> **Supplied text**

To download the episode, subscribe to us in the iTunes store, Spotify Podcasts, and Google Play.
In this episode, Rustin interviews Golbarg Rekabtalaei, an Assistant Professor of History at Seton Hall University. She is the author of Iranian Cosmopolitanism: A Cinematic History, published by Cambridge University Press in 2019.
Dr. Rekabtalaei traces how the diverse ethnic, linguistic, and religious backgrounds of cinematographers, cinema owners, and cinema goers shaped Iran’s urban culture and its citizenry’s understanding of modernity. The interview opens with a discussion of the first films produced in Iran: what they looked like, where they were shown, and who was watching them. Then, Dr. Rekabtalaei explains how this cosmopolitanism fed into Iranian national identity and notions of sovereignty in the 1920s and 1930s. The conversation ends with the emergence of both popular cinema (derogatorily labelled “Film Farsi“) and alternative cinema (sinema-ye motevavet) in the 1950s and 60s.

> **Extracted data entries**
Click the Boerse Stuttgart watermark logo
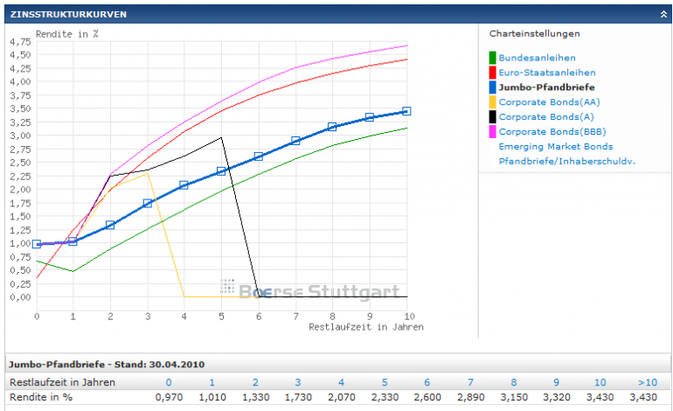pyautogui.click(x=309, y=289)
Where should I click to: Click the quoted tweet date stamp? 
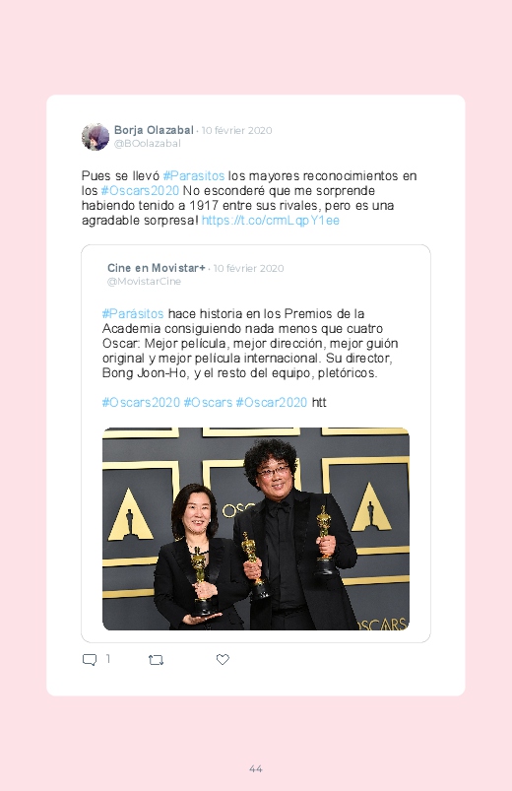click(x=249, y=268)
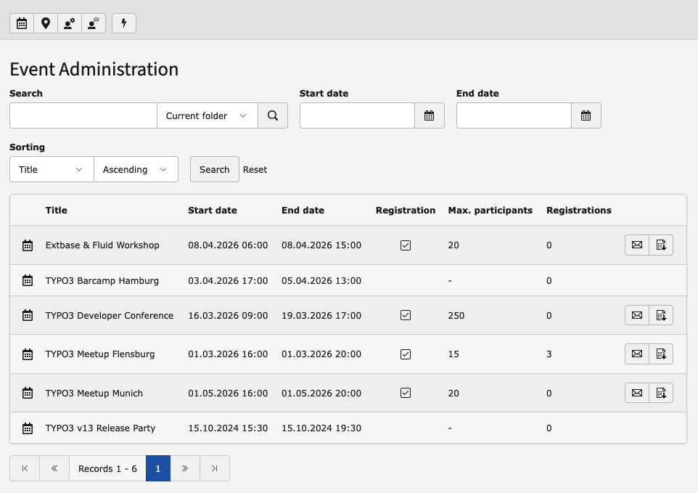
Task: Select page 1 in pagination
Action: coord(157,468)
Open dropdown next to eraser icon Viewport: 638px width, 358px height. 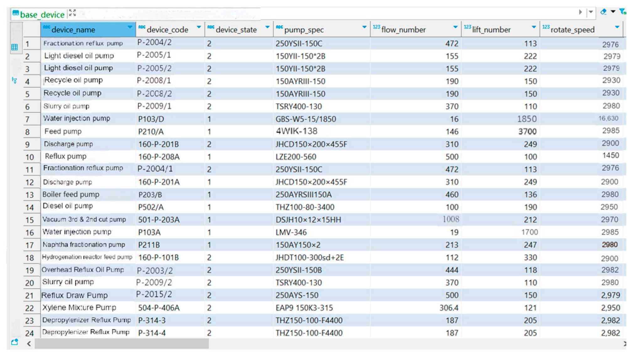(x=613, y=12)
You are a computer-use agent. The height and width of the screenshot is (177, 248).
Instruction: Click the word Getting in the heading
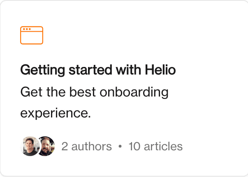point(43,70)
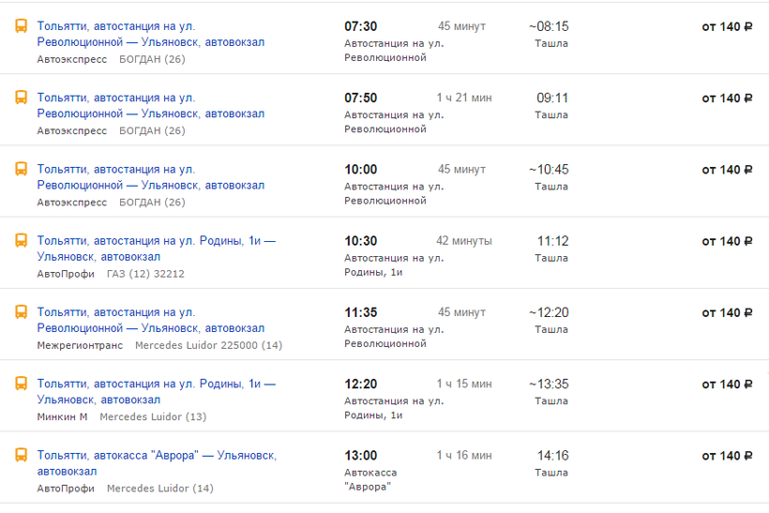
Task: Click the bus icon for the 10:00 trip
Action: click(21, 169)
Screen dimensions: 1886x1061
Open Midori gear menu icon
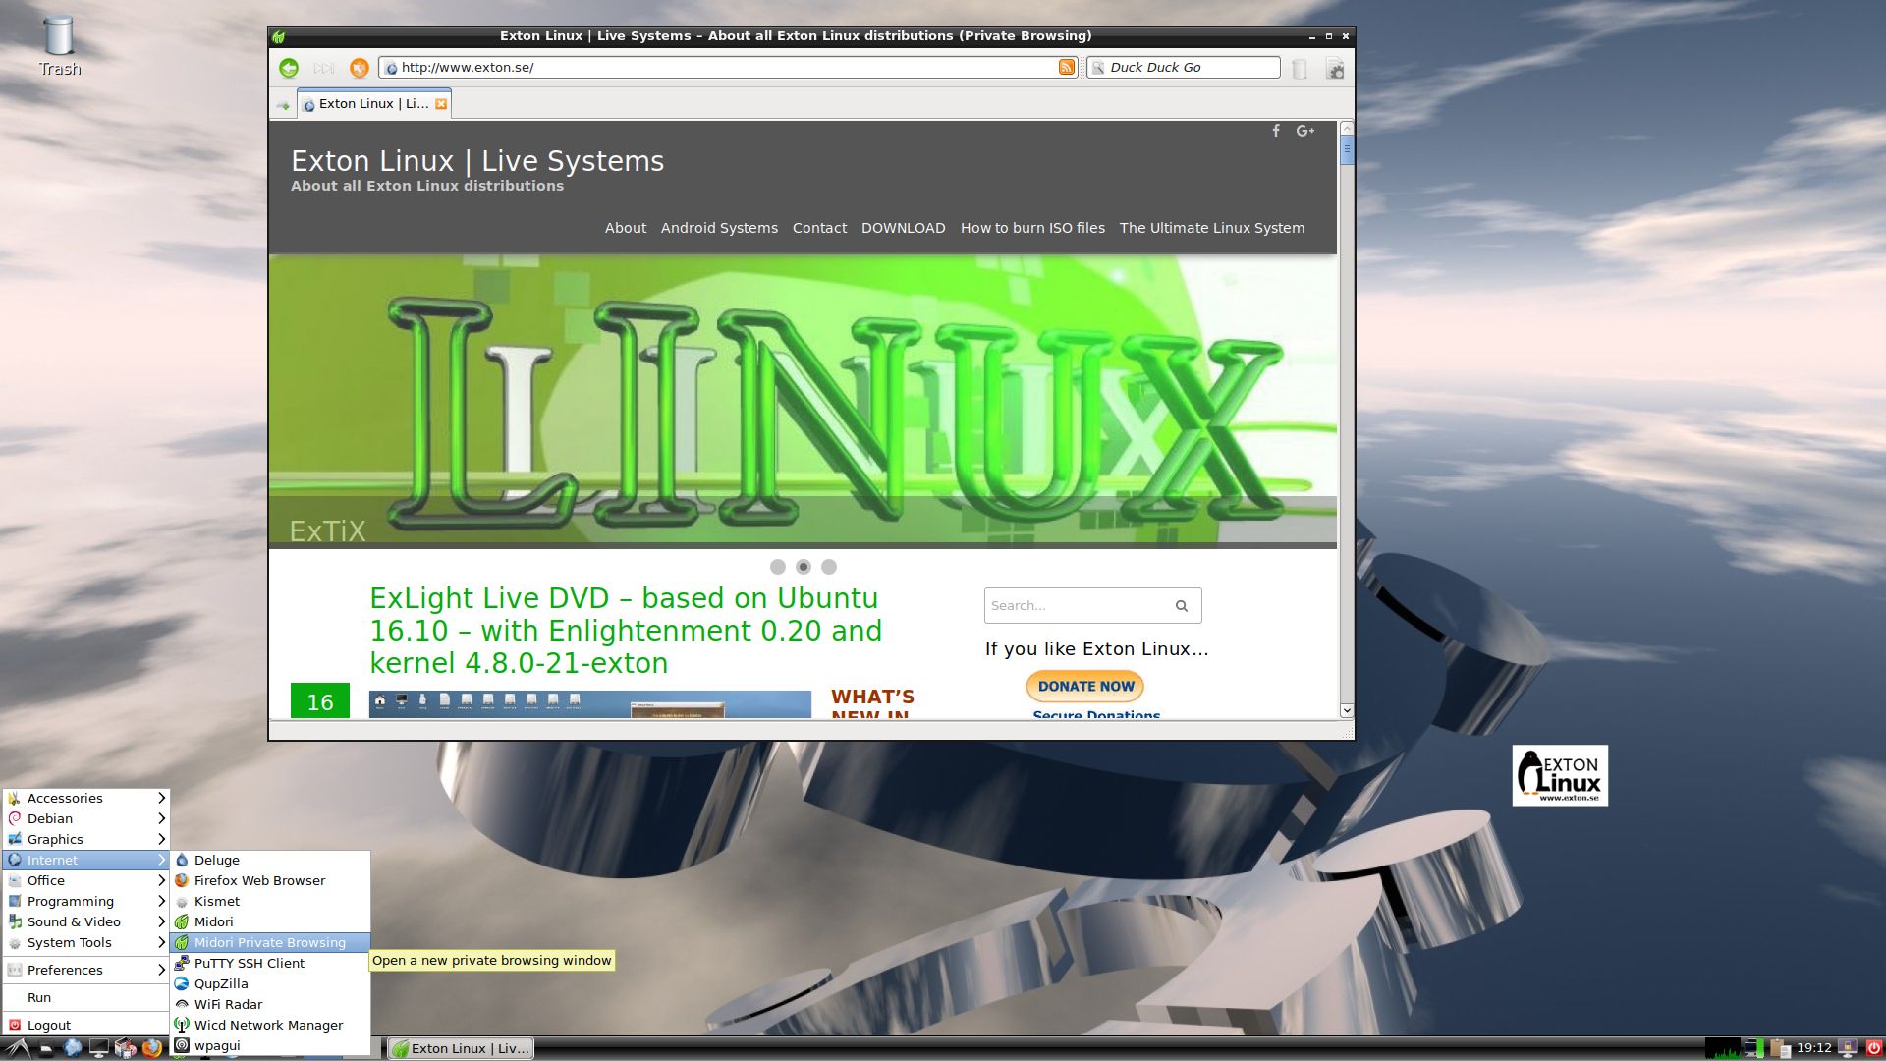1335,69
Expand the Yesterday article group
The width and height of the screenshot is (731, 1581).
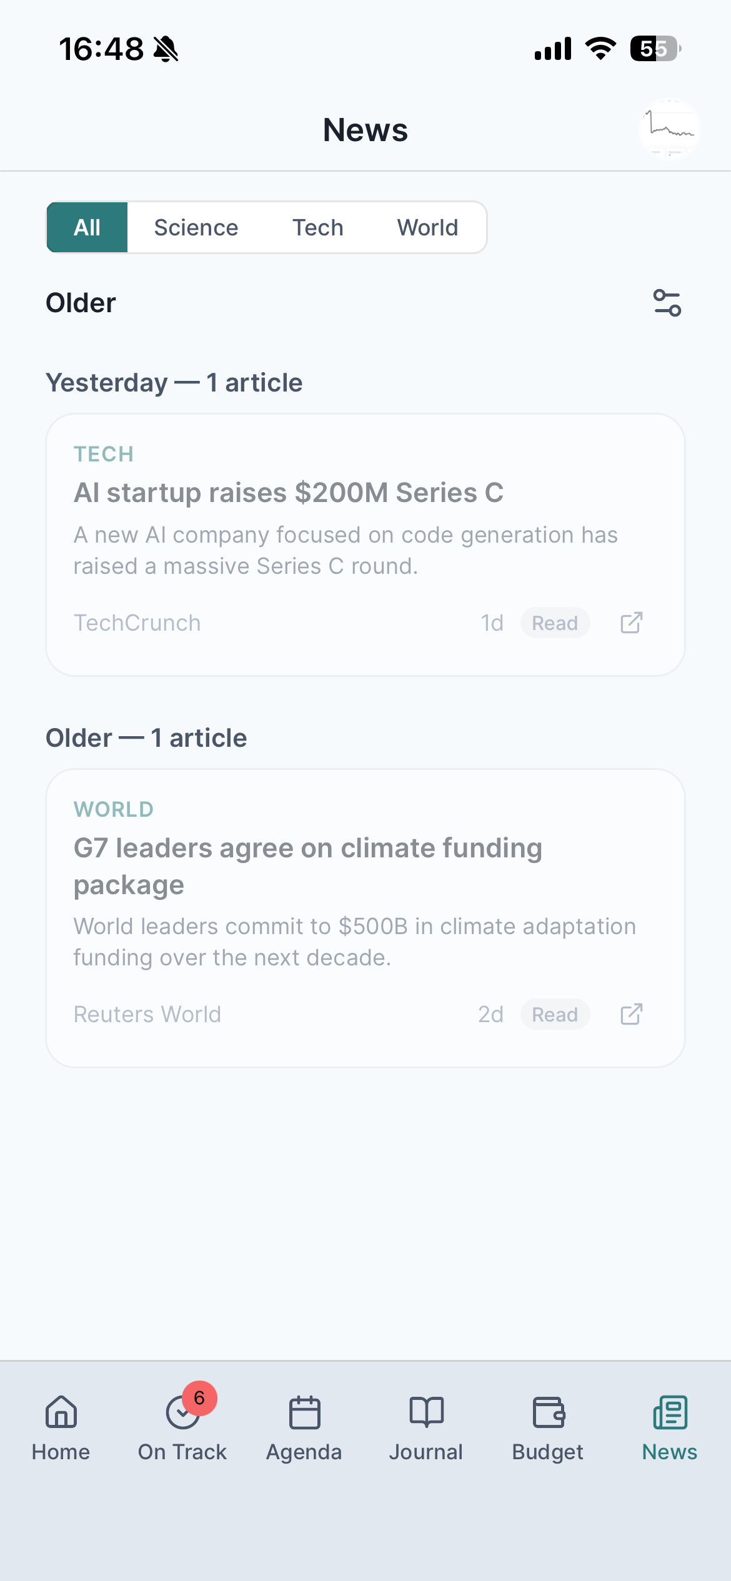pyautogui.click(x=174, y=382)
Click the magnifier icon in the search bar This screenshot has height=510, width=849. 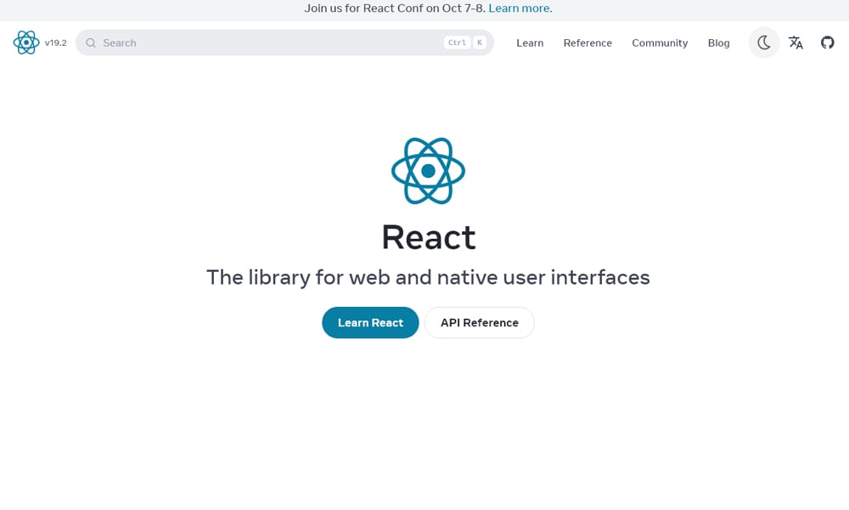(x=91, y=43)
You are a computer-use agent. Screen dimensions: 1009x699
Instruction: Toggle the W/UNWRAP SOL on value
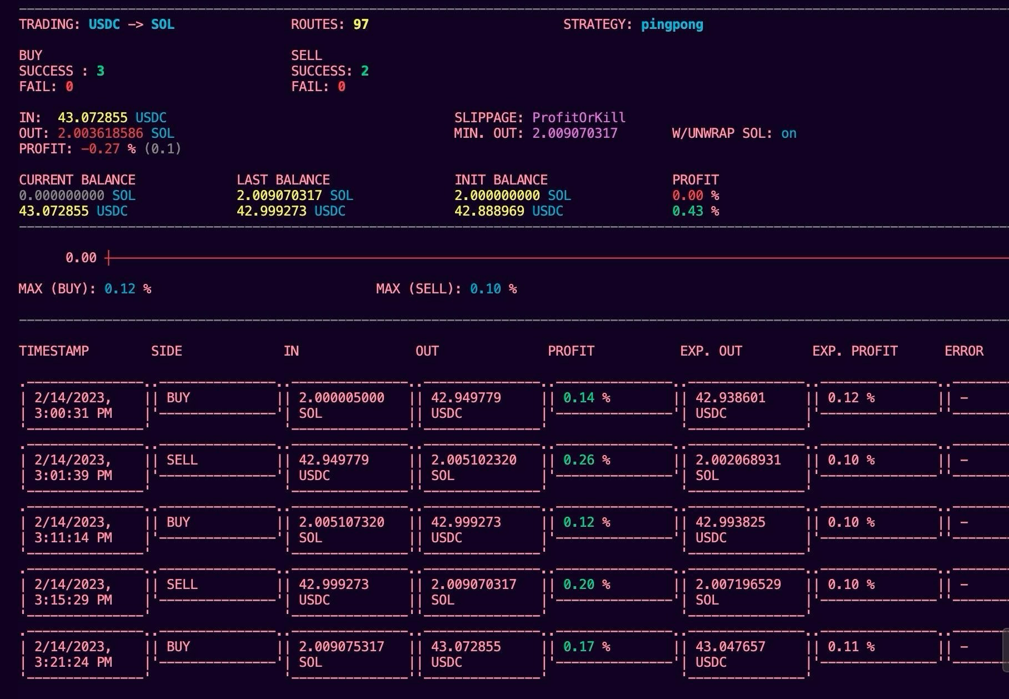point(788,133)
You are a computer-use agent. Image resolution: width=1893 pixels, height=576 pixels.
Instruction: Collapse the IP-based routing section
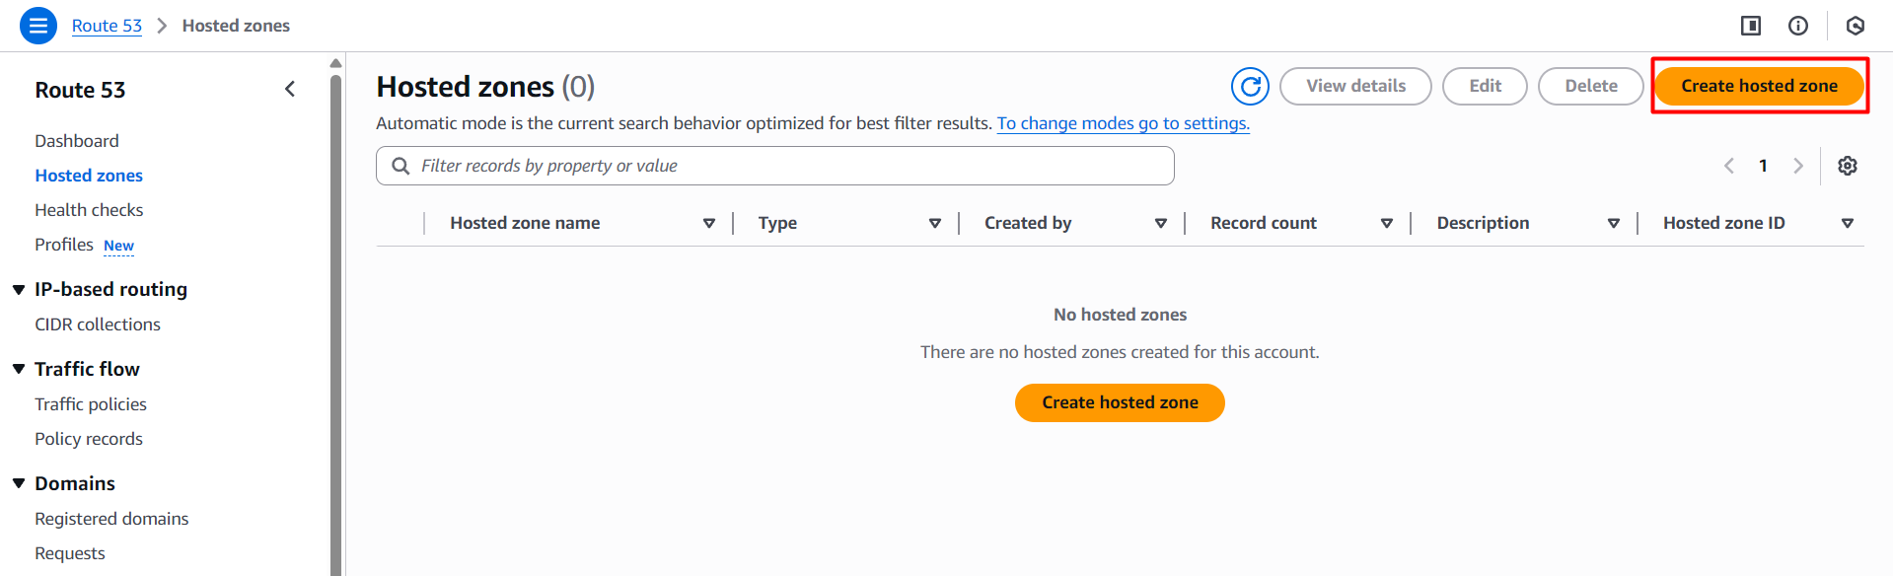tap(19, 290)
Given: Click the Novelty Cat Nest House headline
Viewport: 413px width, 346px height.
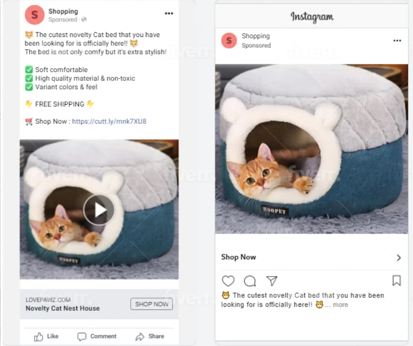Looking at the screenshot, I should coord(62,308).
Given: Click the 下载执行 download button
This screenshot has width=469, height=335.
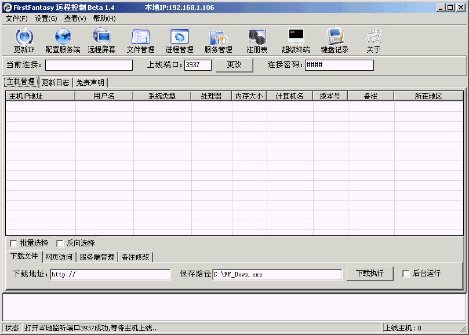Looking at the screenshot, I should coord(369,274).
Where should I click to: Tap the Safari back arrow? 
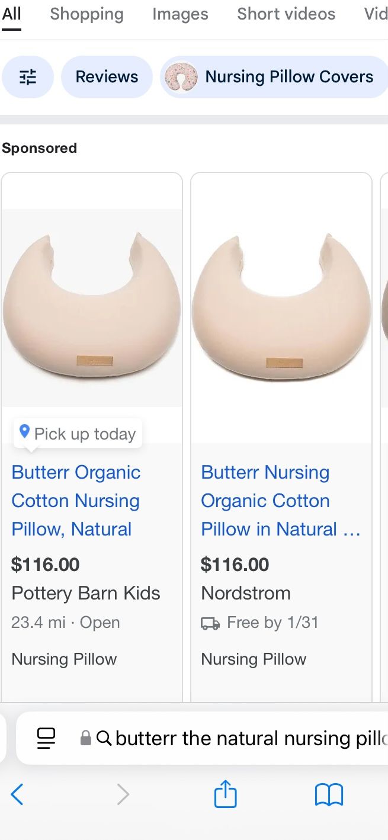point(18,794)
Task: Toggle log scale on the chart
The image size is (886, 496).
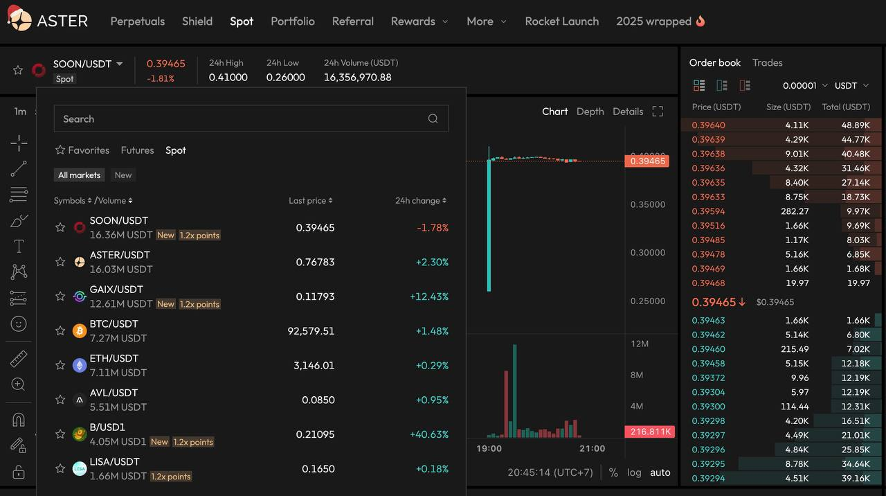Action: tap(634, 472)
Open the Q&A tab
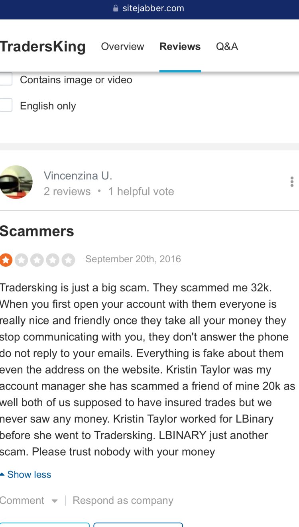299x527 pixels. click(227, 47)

> **Task brief**
Continue the podcast episode description about Iranian cinematic history from where it stops.

> **Output of the task**
Guest
Golbarg Rekabtalaei
Golbarg Rekabtalaei is a cultural and social historian of modern Iran and modern Middle East at large. Her research focuses on the relationships between culture and cultural production, modernity, cosmopolitanism, urbanisation, nationalism, and revolutions.
Host
Rustin Zarkar
Ajam Editor
Episode No. 19
Release Date: 20 July 2020
Recording Location: New York City, NY.
Produced by Rustin Zarkar and Ali Karjoo-Ravary
Audio editing: Nicholas Gunty
Music: Yavaran (Intro: “404 day in heaven” Outro: “Har Chi“)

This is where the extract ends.